==== RECORDS SHOWN ====

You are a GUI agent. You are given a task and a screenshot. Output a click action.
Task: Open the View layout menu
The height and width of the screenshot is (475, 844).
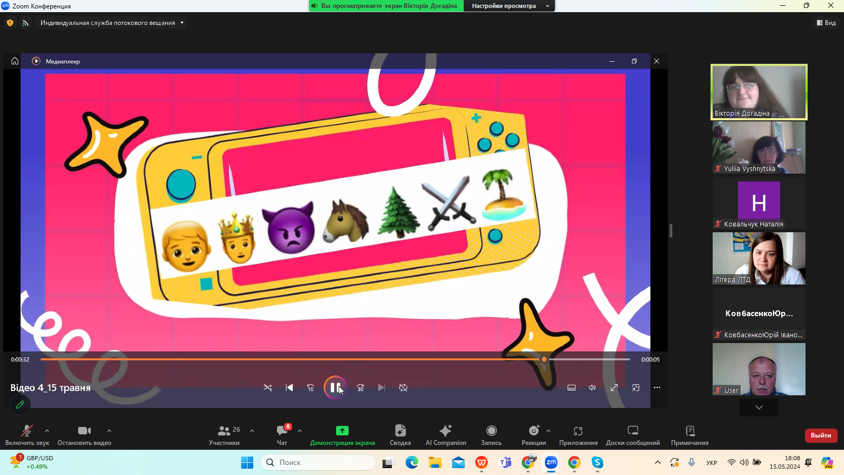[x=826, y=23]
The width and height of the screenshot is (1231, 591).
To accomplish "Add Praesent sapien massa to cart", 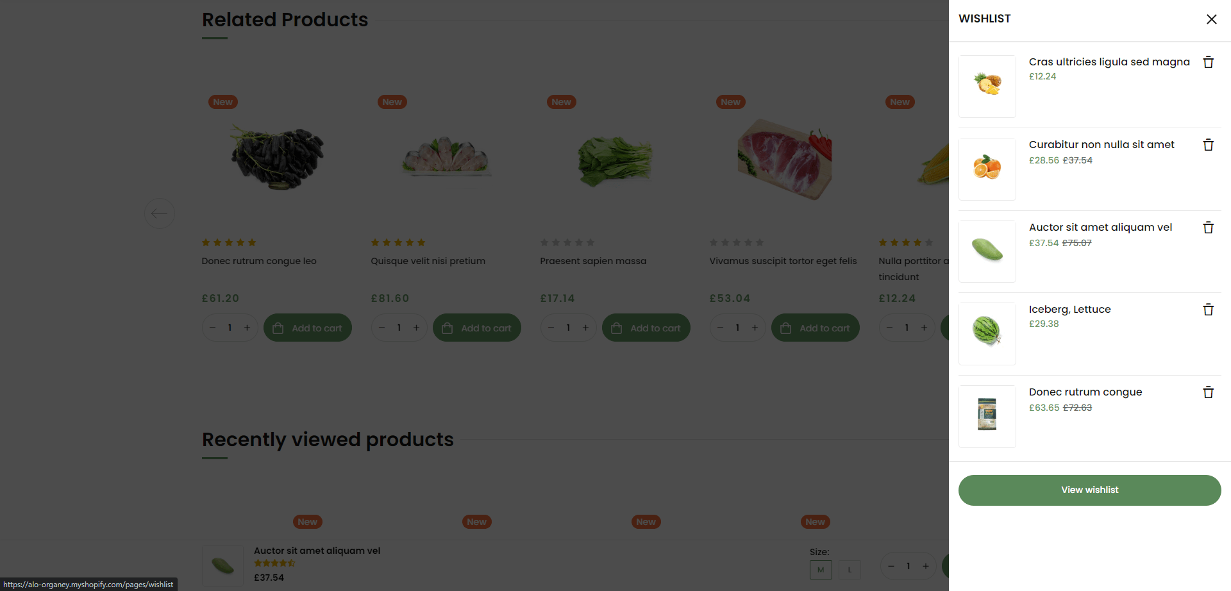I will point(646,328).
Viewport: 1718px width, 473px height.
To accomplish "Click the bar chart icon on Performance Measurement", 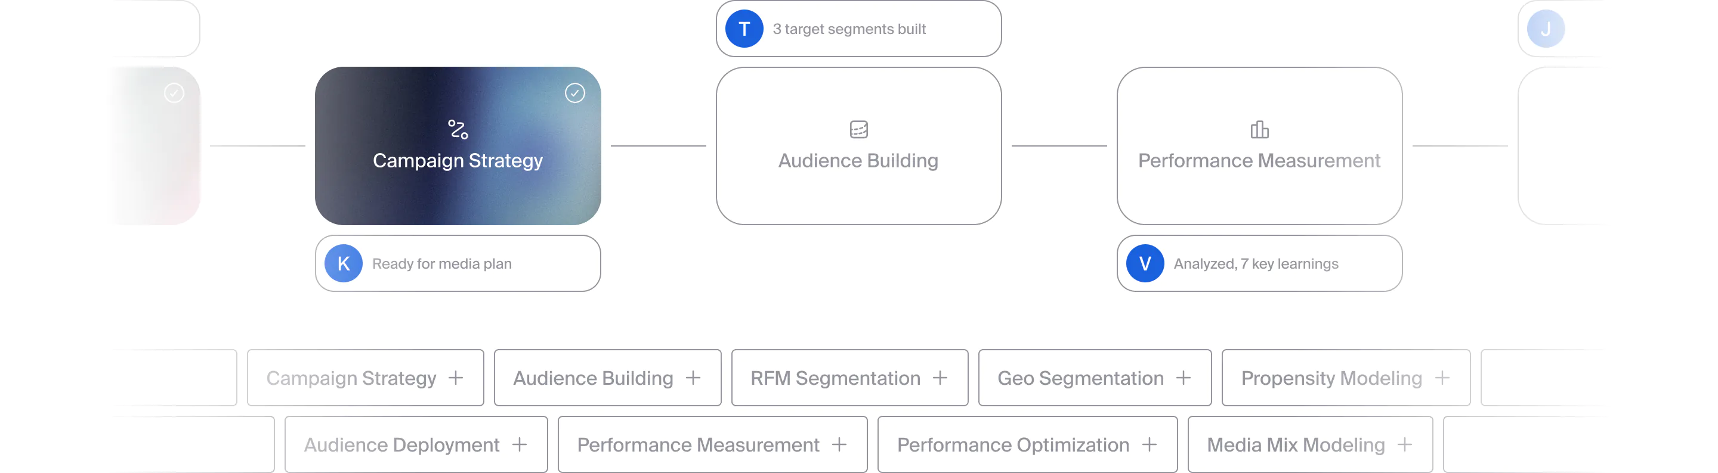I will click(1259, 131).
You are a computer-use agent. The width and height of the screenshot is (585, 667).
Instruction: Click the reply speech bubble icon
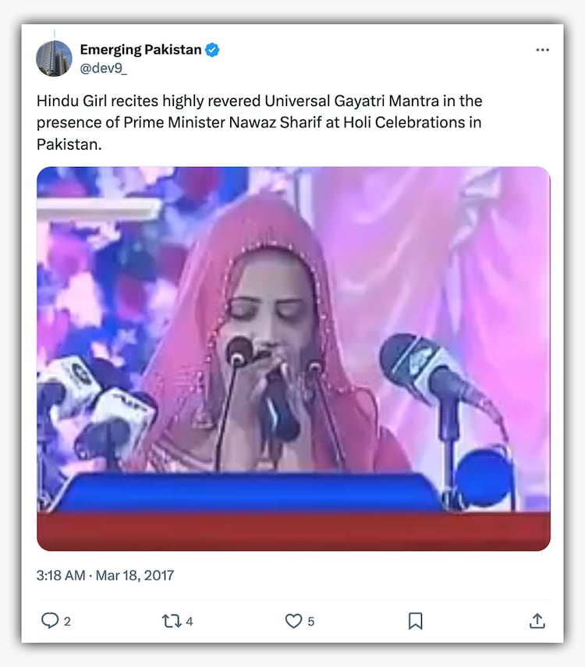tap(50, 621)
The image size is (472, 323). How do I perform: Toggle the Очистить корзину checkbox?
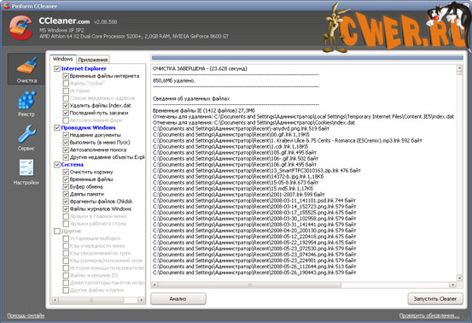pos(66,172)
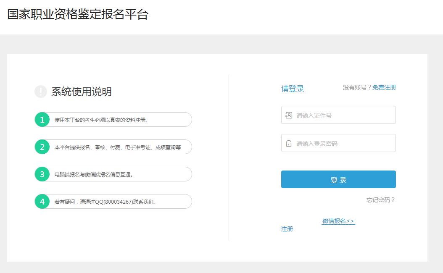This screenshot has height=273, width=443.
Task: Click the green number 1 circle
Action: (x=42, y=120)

====
==== RECORDS SHOWN ====

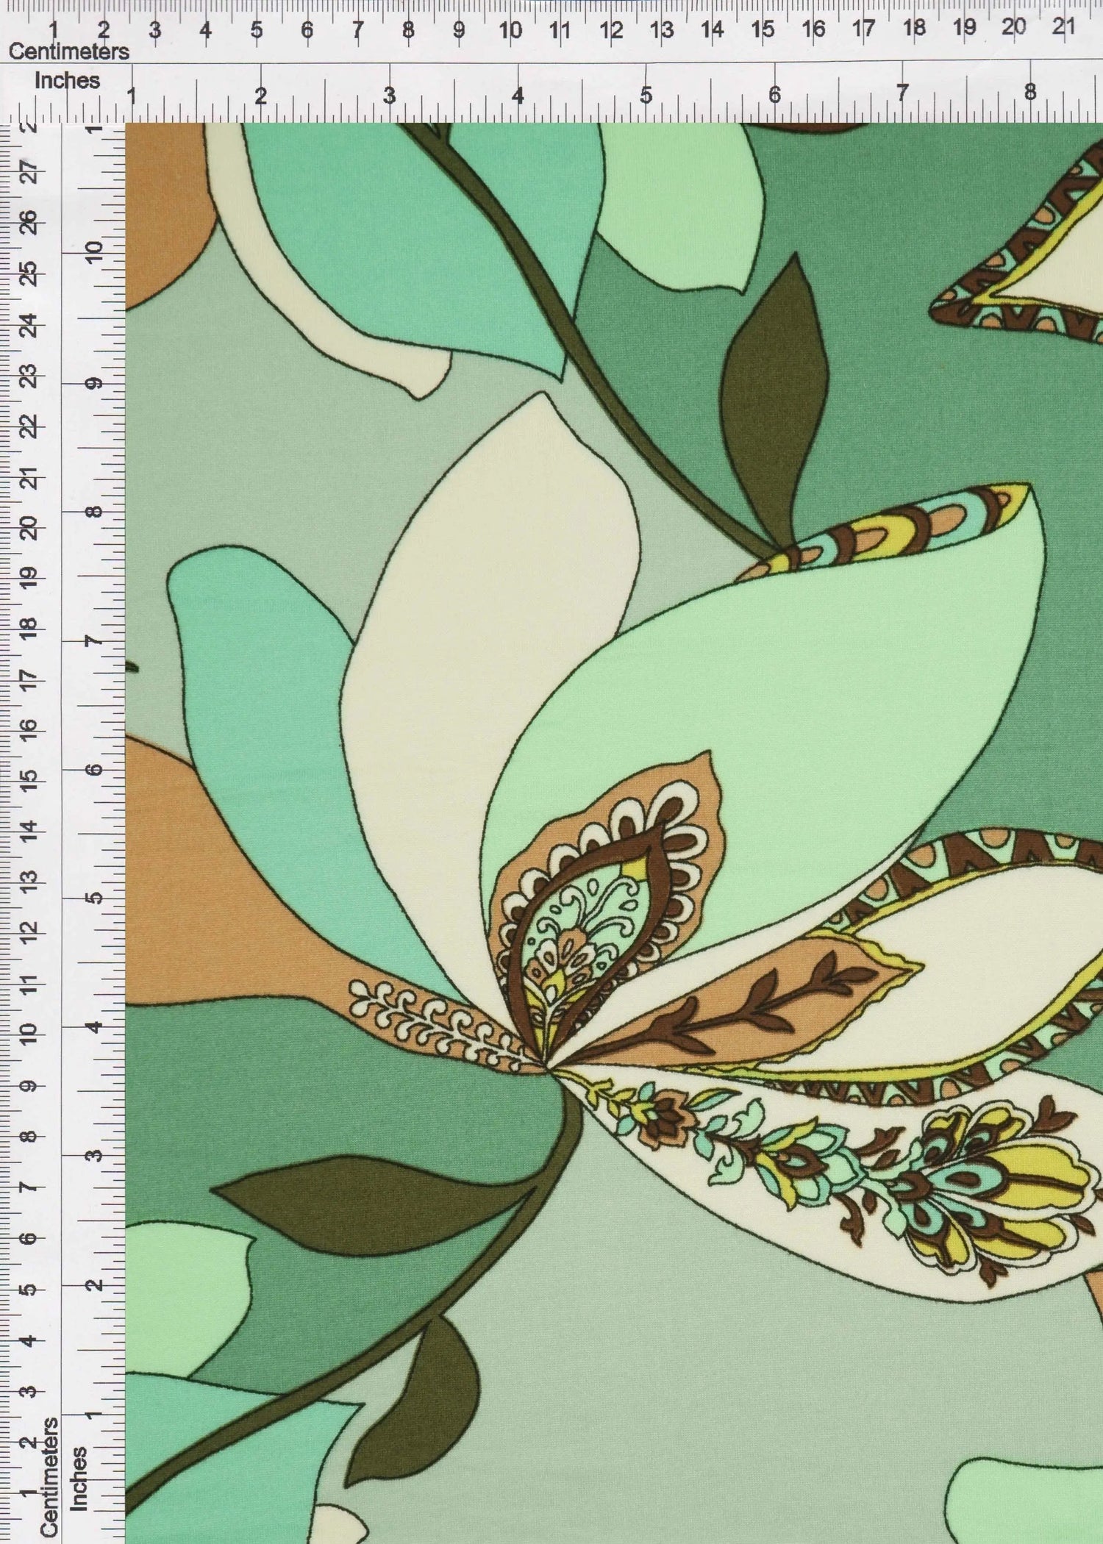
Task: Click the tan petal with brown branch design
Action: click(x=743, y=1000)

====

→ **YOUR INSTRUCTIONS**: Echo the entries from the line with "You are a computer-use" to the line with "tap(50, 621)", both included, leaving the pictures out.

→ **WORKED ANSWER**:
You are a computer-use agent. The width and height of the screenshot is (585, 667).
Instruction: Click the reply speech bubble icon
tap(50, 621)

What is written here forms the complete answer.